水で濡らした時、水を弾いていたパーツはクレンザーに入っている研磨剤により、パーツの表面に細かな傷ができて水を弾かないようになる。
「細かいパーツは慎重に磨いて下さいね。表面のヌルヌルが無くなったら、水で洗剤をしっかり洗い流して下さい」
乃亜は葵に言われた通り、全てのパーツを洗い終えて一息つく。
「全体がしっとり濡れた状態になって、水を弾かなくなりましたね。これで完了です」
「終わったー! 髪の毛の先とか、めっちゃ細すぎだし、気を使いすぎてマジ疲れた……」
「あとはパーツの水分をタオルやティッシュペーパーで軽く拭き取り、しっかり乾燥させます」
「乾燥って、どのくらい?」
「季節によっても変わりますが、陰干しで半日以上は乾燥させた方が良いですね」
「半日も掛かるの!? そろそろお昼だし、それだと……今日の作業って終わり!?」
「そうなりますね。ドライブースに入れれば、半分の乾燥時間でもいけそうですが、それでも夕方になってしまいます」
「ドライブース……?」
乾燥させるためパーツを浴室から作業部屋に運び、トレイの上に間隔を置いて並べ終えた後、葵は棚の上に置いている食器乾燥機の前に乃亜を案内する。

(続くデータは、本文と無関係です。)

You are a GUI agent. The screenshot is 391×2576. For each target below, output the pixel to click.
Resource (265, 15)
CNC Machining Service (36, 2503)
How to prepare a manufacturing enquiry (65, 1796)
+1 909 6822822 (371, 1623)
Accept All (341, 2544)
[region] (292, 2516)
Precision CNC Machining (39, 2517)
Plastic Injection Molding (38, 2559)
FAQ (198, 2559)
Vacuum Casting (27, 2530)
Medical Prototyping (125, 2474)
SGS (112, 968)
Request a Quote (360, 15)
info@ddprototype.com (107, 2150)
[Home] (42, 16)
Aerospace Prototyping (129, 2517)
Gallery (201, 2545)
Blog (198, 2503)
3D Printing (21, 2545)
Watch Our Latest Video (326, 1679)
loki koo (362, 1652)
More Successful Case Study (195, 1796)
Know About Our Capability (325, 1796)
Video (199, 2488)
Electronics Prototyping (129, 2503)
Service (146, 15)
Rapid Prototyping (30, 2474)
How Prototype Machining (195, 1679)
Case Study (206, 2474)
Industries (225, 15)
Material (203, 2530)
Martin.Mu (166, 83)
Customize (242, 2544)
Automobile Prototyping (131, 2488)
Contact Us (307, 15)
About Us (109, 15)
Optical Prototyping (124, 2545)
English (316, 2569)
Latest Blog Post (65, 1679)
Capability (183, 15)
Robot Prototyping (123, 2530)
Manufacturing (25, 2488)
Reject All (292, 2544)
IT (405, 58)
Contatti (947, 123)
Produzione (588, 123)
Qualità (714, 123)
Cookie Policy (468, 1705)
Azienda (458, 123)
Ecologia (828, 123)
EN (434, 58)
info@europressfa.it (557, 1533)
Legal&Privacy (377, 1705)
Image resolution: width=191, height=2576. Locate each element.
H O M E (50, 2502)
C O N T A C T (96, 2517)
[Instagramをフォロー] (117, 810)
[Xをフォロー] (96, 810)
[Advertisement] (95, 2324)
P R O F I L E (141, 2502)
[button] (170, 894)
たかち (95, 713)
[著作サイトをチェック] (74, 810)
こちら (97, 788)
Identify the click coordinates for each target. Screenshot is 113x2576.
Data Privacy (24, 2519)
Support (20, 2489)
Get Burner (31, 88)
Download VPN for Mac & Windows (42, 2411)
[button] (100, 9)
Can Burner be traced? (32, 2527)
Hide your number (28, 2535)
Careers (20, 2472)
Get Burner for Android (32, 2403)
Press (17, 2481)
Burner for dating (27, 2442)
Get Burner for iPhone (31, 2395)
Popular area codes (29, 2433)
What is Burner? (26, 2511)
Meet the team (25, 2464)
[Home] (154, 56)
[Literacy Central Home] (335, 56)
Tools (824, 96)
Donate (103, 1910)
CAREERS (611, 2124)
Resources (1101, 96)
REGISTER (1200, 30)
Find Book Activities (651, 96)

「これがさっき言っていたドライブースですね。食器乾燥機をドライブースの代わりに使っています」
「え、待って。食器用なんでしょ? キッチンとかに置いとくやつじゃ……」
「そうですね。食器乾燥機は食器を温風やヒーターで乾燥させる家電製品です」
「だよね!?」
「これは本来の使い方ではありませんが、洗浄したパーツやパテ、塗装処理したパーツの乾燥時間を短縮できるため重宝しています。蓋も付いているので、埃の付着防止にもなりますし、温風式よりも自然対流式がオススメですね」
「へぇ~、そーいう使い方もできるんだ」
「もちろん専用の乾燥機もありますが、値段が高くなりがちなのです。できるだけ費用を抑えるため、本来の用途以外の製品も使えるものは代用します。今の時期なら自然乾燥でも、半日あればしっかり乾燥すると思いますよ」
説明しながら、葵はスマホを手に取って時刻を確認する。
「ちょうどお昼ですね。あとは乾燥待ちなので予定は空いてしまいますが、お昼にしますか?」
「てーいうか、赤ちゃんって一人暮らしじゃん? 食事はどーしてんの?」
「平日、学校がある時はフィギュア製作や造形の勉強に時間を割きたいので、コンビニ弁当とか冷凍食品で済ませています。休日は時間があるので自炊していますよ」
「え、待って。赤ちゃんって料理できる人!?」
「両親の趣味が旅行なので、昔から家を空けることが多かったんです。小学生の高学年ぐらいから、自分で料理とか作っていました。今はネットで簡単にレシピを調べられますし、実際の調理も動画で観られるので便利ですよね」
「あーね」
「お昼はどうしましょうか? 外へ食べに行っても良いですけど、綾音さんがもし良ければ俺が作りますけど……」
「マ!? 良いの!? いやでも……ガレキの作り方まで教えてもらって、そこまでお世話になるのは……ちな、何作るの?」
「明太子と大葉のパスタです」
「食べる! てか食べたい!」
食い気味に答えてしまった乃亜はハッとすると、がっつき過ぎた自分の行動を反省しつつ苦笑いを浮かべた。